PASSAGE -
•••

A postal worker murdered 14 other employees in this Oklahoma massacre, wounded six, and then shot himself.
I saw telltale signs of hate in the men’s toilet stalls, scrawled on the doors. A lot of it was aimed at Asian-Americans. This didn’t surprise me; there were a great many middle-aged Vietnam-era veterans in the USPS workforce. PTSD was plentiful, and the sight of Asians, particularly from the defeated South Vietnam, now working nearby, set some of them off.
Two personal examples: one of the most confusing EEO cases I had was brought by a woman against her supervisor, based not on race but religion. The complainant was Hindu, and her crew included mainly South Asian persons, some Hindu and some Sikh. The supervisor was, I believe, a Sikh. The complaint was that he chronically favored other Sikh employees when assigning overtime (many employees sought to maximize better-paid overtime; I did not).
Since I knew very little about either religion, it wasn’t easy to sort this out. The supervisor stonewalled, stoutly denying everything.
The case went nowhere; I did not have the “rank” in the system to actually compel the supervisor to produce records or sign a sworn statement.
So, I learned then about the weakness (and protect-management-above-all-else bias) of the EEO machinery, as well as the difficulty in resolving many cases.

•••

Continue the Postal Service passage, starting right after its last sentence. The listing after this point is separate material with no connection to the Postal Service passage.

EXTRACTED DATA -
•••

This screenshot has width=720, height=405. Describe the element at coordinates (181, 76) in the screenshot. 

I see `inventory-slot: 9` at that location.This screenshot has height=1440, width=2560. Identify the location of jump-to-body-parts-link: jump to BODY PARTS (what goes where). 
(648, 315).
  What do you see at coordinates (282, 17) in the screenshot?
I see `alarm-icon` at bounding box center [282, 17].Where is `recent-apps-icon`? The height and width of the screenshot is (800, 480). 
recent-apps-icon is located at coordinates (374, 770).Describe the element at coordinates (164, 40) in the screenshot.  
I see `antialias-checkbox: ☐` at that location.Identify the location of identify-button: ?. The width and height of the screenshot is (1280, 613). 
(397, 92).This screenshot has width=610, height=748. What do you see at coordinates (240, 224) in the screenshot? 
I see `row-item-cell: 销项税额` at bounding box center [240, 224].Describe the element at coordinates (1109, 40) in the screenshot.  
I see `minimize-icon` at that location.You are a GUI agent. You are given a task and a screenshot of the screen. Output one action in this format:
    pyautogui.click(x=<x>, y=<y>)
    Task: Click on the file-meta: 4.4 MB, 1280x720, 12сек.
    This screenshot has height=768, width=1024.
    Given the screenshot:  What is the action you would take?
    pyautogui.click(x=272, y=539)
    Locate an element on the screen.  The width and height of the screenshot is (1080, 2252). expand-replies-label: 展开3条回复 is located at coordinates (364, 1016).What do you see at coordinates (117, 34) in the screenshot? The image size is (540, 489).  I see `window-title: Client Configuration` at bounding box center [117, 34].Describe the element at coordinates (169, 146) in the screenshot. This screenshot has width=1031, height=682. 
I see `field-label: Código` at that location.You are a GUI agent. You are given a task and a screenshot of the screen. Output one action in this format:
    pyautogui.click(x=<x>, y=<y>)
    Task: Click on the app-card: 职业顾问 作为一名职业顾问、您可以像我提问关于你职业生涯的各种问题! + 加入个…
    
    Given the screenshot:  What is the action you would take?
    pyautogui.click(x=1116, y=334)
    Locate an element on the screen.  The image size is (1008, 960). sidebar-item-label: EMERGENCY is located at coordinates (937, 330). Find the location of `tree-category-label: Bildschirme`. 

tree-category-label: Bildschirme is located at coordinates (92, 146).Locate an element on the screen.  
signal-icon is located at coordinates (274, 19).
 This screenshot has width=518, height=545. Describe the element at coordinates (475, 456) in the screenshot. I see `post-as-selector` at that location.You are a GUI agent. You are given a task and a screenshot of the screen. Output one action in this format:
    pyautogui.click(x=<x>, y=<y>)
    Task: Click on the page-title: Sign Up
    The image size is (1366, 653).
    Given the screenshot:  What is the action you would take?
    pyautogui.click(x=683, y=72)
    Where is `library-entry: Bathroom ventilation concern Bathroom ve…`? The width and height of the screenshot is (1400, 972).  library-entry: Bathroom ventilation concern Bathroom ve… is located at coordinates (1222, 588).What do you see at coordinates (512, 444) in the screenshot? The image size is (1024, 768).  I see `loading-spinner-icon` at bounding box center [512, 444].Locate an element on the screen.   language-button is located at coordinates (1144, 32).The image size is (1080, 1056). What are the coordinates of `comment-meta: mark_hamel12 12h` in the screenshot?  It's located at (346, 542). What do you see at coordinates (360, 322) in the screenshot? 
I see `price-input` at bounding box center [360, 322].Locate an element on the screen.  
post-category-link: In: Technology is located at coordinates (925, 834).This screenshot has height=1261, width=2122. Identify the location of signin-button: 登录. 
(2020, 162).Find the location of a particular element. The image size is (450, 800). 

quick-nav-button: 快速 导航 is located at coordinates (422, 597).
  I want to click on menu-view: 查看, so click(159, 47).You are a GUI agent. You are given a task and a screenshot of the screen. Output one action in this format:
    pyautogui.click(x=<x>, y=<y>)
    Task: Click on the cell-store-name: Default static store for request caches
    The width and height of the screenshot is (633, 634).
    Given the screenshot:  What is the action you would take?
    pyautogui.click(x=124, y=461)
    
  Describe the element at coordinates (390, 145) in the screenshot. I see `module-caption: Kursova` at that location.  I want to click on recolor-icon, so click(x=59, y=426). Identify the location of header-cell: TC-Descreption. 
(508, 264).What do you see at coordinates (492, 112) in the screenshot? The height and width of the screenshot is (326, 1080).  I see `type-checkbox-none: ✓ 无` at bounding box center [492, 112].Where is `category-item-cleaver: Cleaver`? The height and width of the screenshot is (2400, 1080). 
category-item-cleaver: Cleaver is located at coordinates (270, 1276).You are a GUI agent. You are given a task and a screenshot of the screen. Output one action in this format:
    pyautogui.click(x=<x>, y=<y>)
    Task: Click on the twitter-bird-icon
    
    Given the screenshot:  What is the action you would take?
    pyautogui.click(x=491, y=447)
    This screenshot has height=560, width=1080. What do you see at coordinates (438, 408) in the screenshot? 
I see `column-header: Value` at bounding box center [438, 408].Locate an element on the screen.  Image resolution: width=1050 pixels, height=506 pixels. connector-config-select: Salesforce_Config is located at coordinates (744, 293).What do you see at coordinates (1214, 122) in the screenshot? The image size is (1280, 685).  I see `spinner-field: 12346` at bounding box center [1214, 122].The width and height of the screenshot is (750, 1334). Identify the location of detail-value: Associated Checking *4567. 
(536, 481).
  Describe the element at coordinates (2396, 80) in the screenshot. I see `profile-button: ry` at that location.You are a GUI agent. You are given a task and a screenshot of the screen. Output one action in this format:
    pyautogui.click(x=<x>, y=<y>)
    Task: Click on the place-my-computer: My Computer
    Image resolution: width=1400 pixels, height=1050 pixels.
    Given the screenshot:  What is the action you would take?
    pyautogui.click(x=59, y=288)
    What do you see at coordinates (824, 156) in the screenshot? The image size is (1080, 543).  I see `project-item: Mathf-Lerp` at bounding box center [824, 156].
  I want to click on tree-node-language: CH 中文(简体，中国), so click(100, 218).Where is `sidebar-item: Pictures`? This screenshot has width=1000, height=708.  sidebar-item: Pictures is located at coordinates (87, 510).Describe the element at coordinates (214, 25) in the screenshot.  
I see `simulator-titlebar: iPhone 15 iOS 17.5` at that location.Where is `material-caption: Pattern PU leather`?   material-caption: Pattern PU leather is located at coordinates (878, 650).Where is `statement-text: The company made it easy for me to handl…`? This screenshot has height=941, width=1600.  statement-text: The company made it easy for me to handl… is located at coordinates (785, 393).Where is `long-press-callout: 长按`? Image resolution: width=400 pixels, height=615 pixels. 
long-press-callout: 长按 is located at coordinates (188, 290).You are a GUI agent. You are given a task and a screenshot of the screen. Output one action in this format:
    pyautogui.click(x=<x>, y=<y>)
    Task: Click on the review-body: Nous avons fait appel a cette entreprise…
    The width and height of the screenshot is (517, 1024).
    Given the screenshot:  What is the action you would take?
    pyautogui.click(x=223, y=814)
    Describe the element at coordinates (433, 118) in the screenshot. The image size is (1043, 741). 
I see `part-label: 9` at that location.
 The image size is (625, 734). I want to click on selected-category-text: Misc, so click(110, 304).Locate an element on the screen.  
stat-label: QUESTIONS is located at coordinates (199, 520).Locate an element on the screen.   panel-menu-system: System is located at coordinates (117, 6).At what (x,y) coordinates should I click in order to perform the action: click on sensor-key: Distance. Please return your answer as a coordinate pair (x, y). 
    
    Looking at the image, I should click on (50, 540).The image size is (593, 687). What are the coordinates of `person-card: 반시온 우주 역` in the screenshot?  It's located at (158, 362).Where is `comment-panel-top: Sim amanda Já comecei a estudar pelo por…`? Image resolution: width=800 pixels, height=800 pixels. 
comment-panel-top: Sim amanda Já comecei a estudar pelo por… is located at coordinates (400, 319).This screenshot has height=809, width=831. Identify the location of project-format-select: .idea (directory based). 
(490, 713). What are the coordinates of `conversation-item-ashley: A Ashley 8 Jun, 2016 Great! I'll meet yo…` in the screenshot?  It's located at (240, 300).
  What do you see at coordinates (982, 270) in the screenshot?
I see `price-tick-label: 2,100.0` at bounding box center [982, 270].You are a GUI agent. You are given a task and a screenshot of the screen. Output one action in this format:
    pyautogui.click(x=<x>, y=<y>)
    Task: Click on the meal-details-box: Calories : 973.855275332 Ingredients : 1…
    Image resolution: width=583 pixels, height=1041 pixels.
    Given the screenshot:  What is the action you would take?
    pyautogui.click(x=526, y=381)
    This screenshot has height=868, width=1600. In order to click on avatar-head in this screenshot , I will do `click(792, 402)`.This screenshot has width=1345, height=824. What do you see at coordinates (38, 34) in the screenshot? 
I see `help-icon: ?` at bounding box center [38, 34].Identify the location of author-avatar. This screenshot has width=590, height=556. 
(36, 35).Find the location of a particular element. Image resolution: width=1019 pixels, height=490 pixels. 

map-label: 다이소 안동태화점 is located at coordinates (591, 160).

•••

ANSWER BOX -
The other example was the “biggest” case I ever had, and it also taught me much, especially about gaming the system.
Background: among the many Vietnamese refugees at Merrifield, most were exemplary employees: good at the repetitive work and memorization, rarely absent or sick. They stuck together, and didn’t complain.
However, there was a white male employee, let’s call him Arthur, a Vietnam veteran, who had a thing for Asian females. He habitually stalked the Vietnamese women.
It was creepy: he followed them to the restrooms, repeatedly approached them in the cafeteria, propositioned them (even clearly married ones), ignored brushoffs.
When someone in EEO advised him to cut it out, he proceeded to file complaints against the EEO office Director and staff. I was not named in those complaints, but only because I hadn’t been there when this started.
Which meant the case landed on my desk, as the newbie. Or a piece of it did, one very fat file. But this was just the tip of the iceberg: the EEO supervisor showed me a filing cabinet, in which the Arthur files filled two drawers.
Arthur was like a “jailhouse lawyer.” He was clever and had studied all the regulations I had just recently been introduced to.
One of them was that, if a complaint alleged more than one type of discrimination, each type had to be separately investigated and reported on. At the time, the EEO regs recognized seven types or “purviews”: race, color, religion, sex, age, national origin, disability, plus reprisal for filing. On each complaint, Arthur had checked every single purview. (Disability? What the heck was that about?) And each time he was interviewed by an EEO staffer or supervisor, he filed a new complaint, all purviews checked.
His output had quickly brought the EEO machinery to a standstill, while he continued to stalk the Vietnamese women.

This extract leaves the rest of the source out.